Yitzhak Laor

Steine, Gitter, Stimmen

Roman
Cover: Steine, Gitter, Stimmen
Unionsverlag, Zürich 2003
ISBN 9783293003149
Gebunden, 541 Seiten, 22,90 EUR

Klappentext

Aus dem Hebräischen von Markus Lemke. Jizchak Kummer ist hochrangiger Offizier des Inlandsgeheimdienstes Shabak, übergewichtig, mit Brille und Narbe hinter dem Ohr. Er ist zum Islam übergetreten und von seinem letzten Einsatzort Gaza unabgemeldet verschwunden, nachdem ihm Ismail, ein palästinensischer Häftling und wichtiger Informant, entwischt ist. Die beiden verbindet eine gemeinsame Vergangenheit. Doch wer ist Ismail, wer ist Kummer wirklich? Der Geheimdienst bestreitet, dass es in seinen eigenen Reihen einen Verräter geben könnte oder dass ein Mann namens Jizchak Kummer überhaupt existiert.

Rezensionsnotiz zu Die Tageszeitung, 24.07.2004

Beeindruckt zeigt sich Rezensent Marco Stahlhut von Yitzhak Laors Roman "Steine, Gitter, Stimmen", der ohne eine klar umrissene Hauptfigur, ohne Charaktere, ohne Handlung im herkömmlichen Sinne aufwartet. Stattdessen gebe es nur personale und thematische Fäden, "die auseinander laufen und sich zum Teil wieder zusammenfügen." Die Eingangsszene des Romans, das Einrücken von tausend israelischen Panzern in den Libanon, findet Stahlhut ebenso "martialisch" wie "hoch komisch". Laors gehe es dabei um die "literarische Subversion individueller und national-ethnischer Identitäten", bemerkt der Rezensent.
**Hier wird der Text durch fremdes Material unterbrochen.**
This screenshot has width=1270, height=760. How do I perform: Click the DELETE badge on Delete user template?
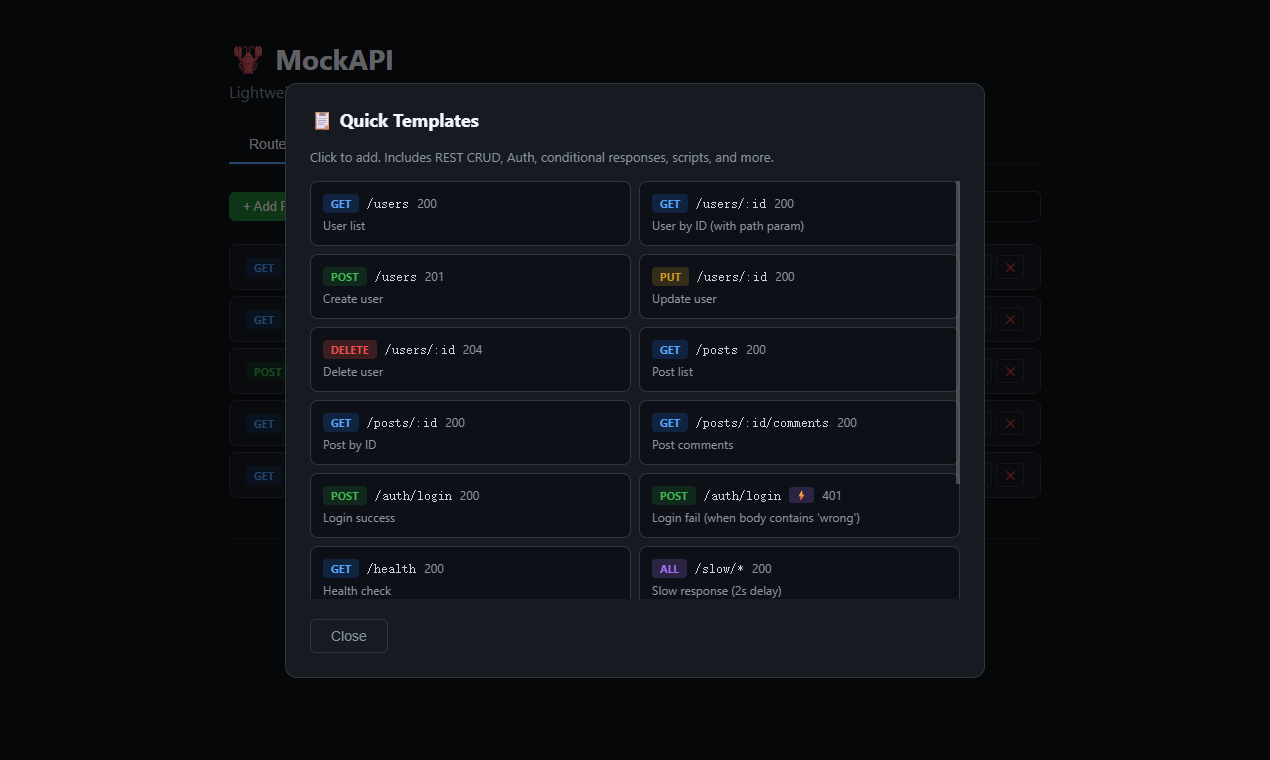tap(349, 349)
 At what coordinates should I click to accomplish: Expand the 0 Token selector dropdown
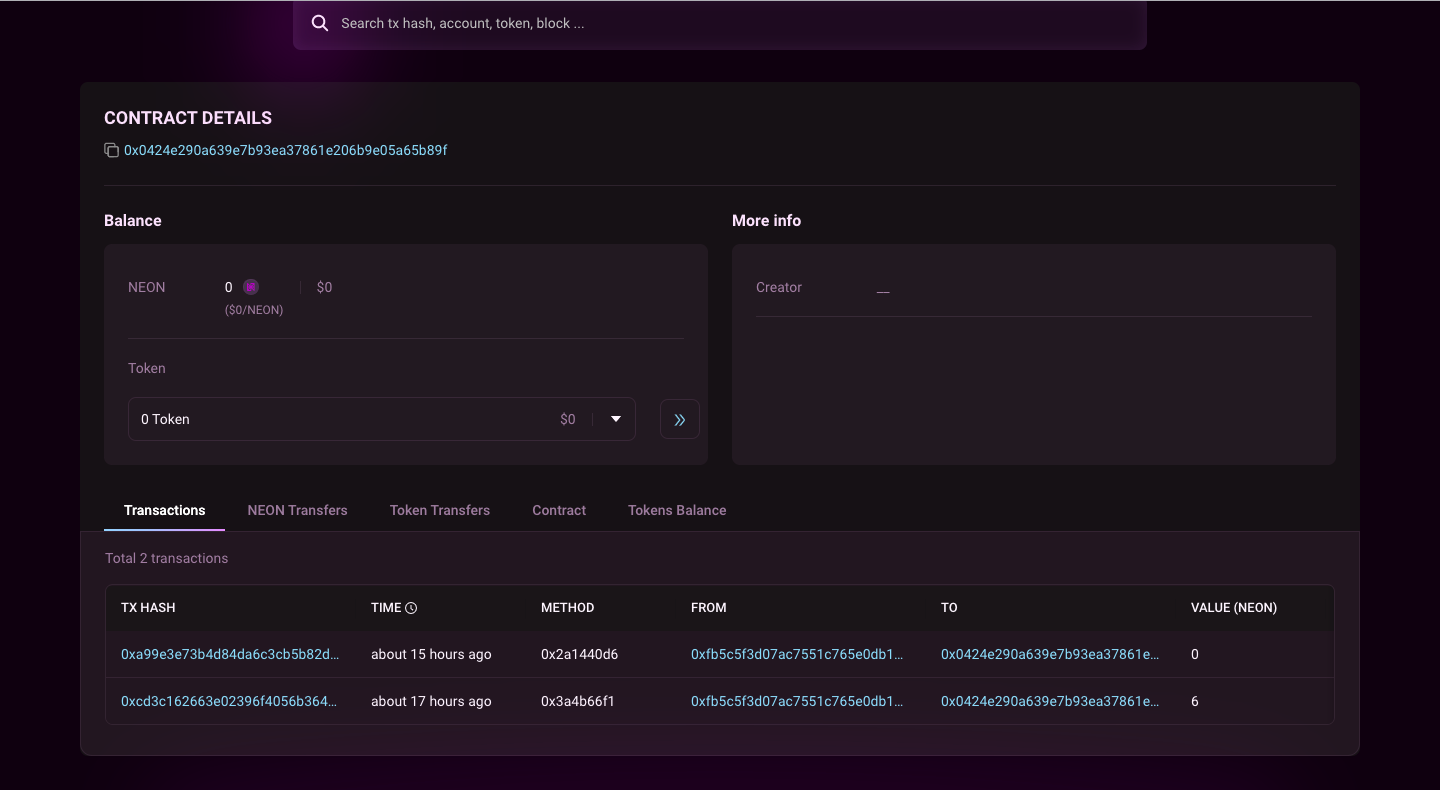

Einen vielleicht allzu expliziten Ausdruck gewinne diese Identitätssubversion im Roman dort, wo ein israelischer Gefängniswärter jüdische und arabische Insassen durch Inspizierung ihrer Geschlechtsteile voneinander zu scheiden suche. "Das muss natürlich scheitern", weiß Stahlhut, "da Juden wie Muslime beschnitten sind."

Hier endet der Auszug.